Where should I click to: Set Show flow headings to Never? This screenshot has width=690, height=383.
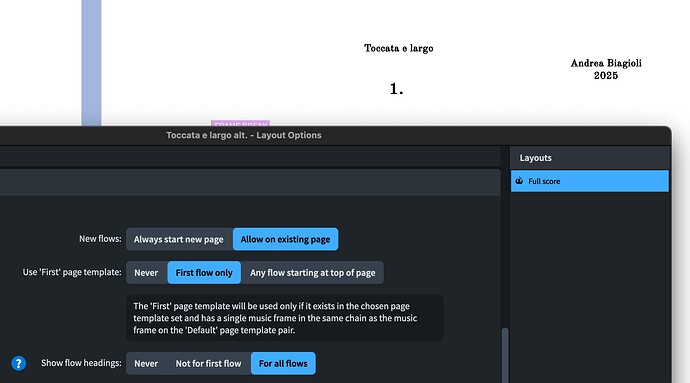[146, 363]
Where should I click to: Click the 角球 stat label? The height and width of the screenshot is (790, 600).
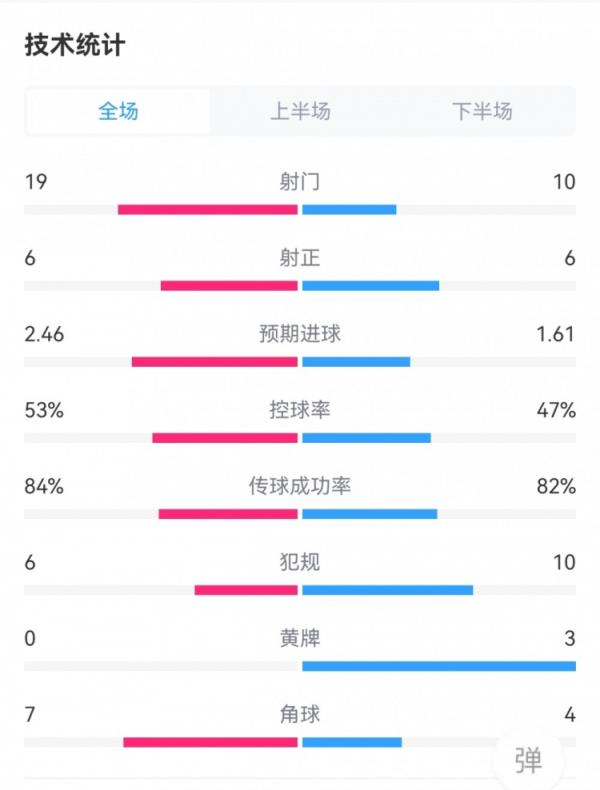click(300, 714)
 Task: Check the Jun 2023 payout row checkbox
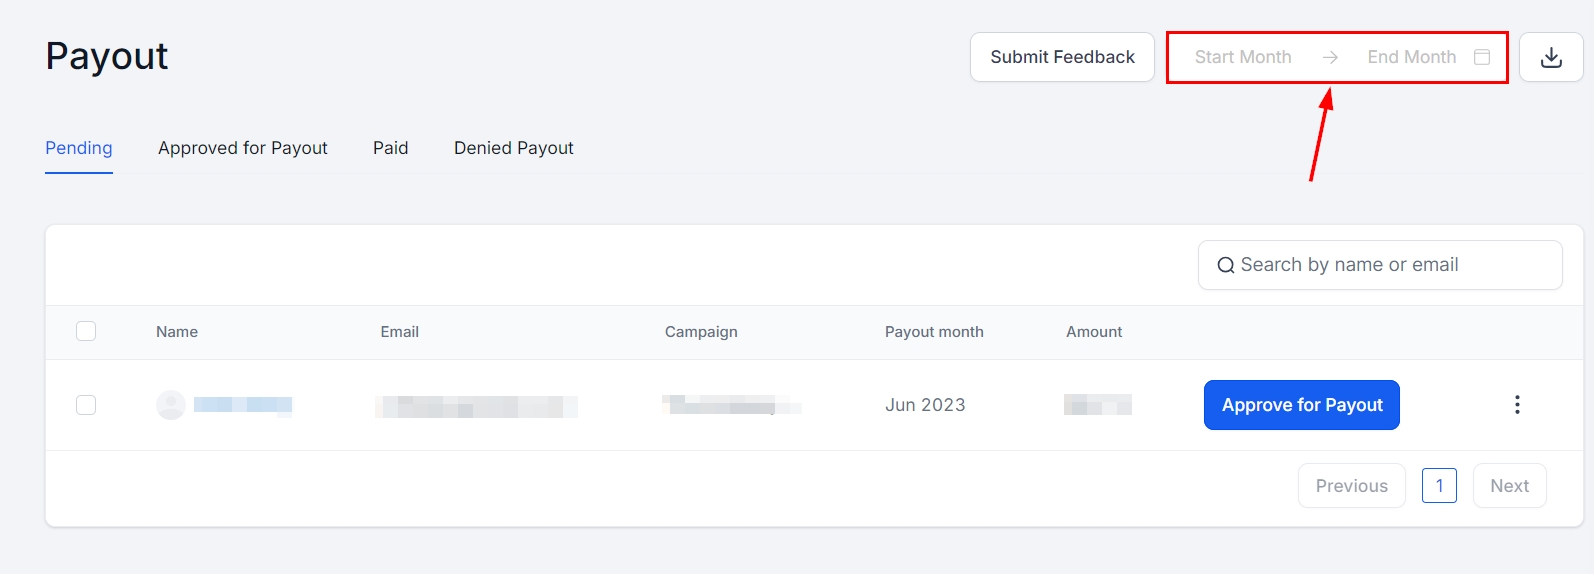click(x=86, y=405)
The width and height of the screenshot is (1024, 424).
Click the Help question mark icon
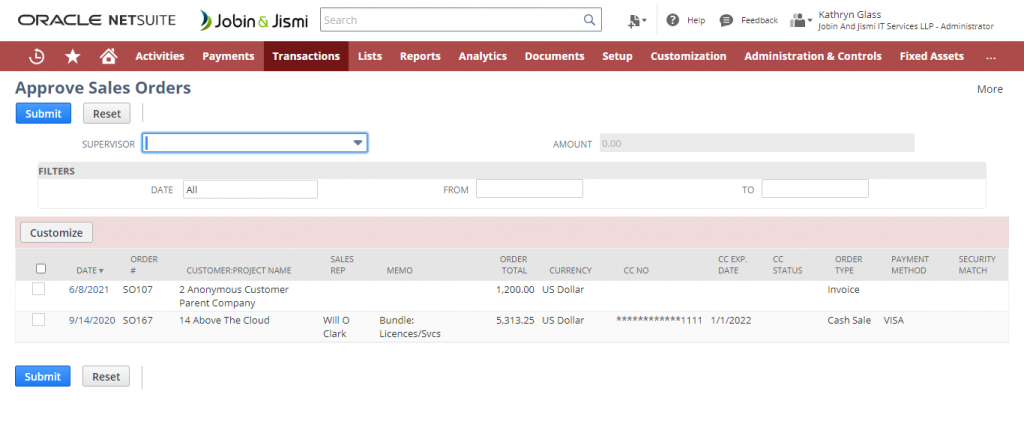(x=673, y=20)
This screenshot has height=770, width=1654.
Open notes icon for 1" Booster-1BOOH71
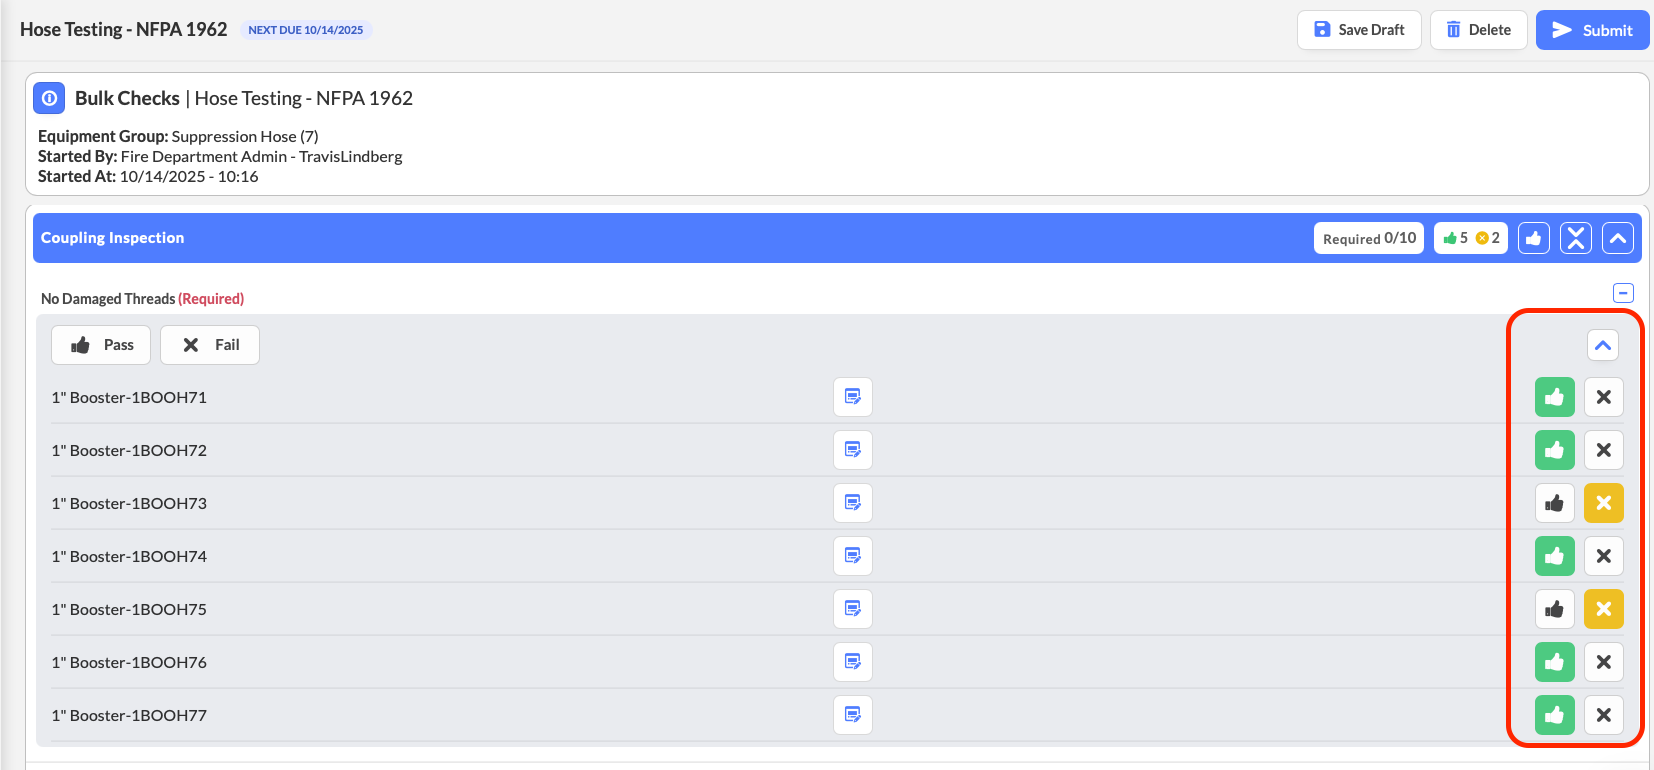[852, 397]
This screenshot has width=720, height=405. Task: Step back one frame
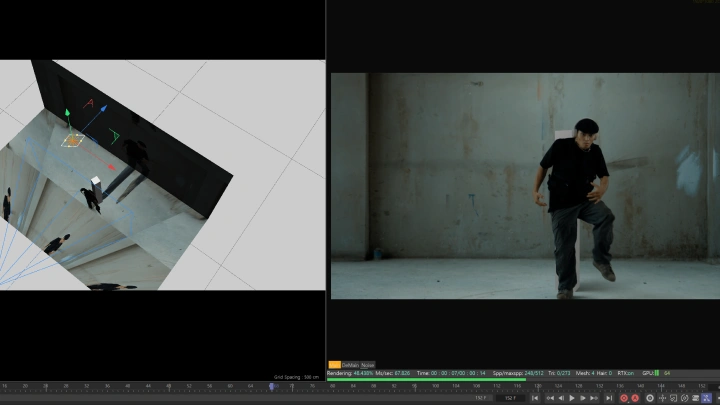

★ ★ ★ ★ ★ ★ ★

_Your goal:_ From the listing, extract all text exactly as given and drop any picture.

_Solution for this problem:_
Where should I click to: Set Show flow headings to Never? This screenshot has width=690, height=383.
[146, 363]
Where should I click to: Click the 角球 stat label? The height and width of the screenshot is (790, 600).
click(300, 714)
 Task: Check the Jun 2023 payout row checkbox
click(x=86, y=405)
The width and height of the screenshot is (1024, 424).
Click the Help question mark icon
(x=673, y=20)
This screenshot has height=770, width=1654.
Open notes icon for 1" Booster-1BOOH71
[852, 397]
This screenshot has width=720, height=405. Task: Step back one frame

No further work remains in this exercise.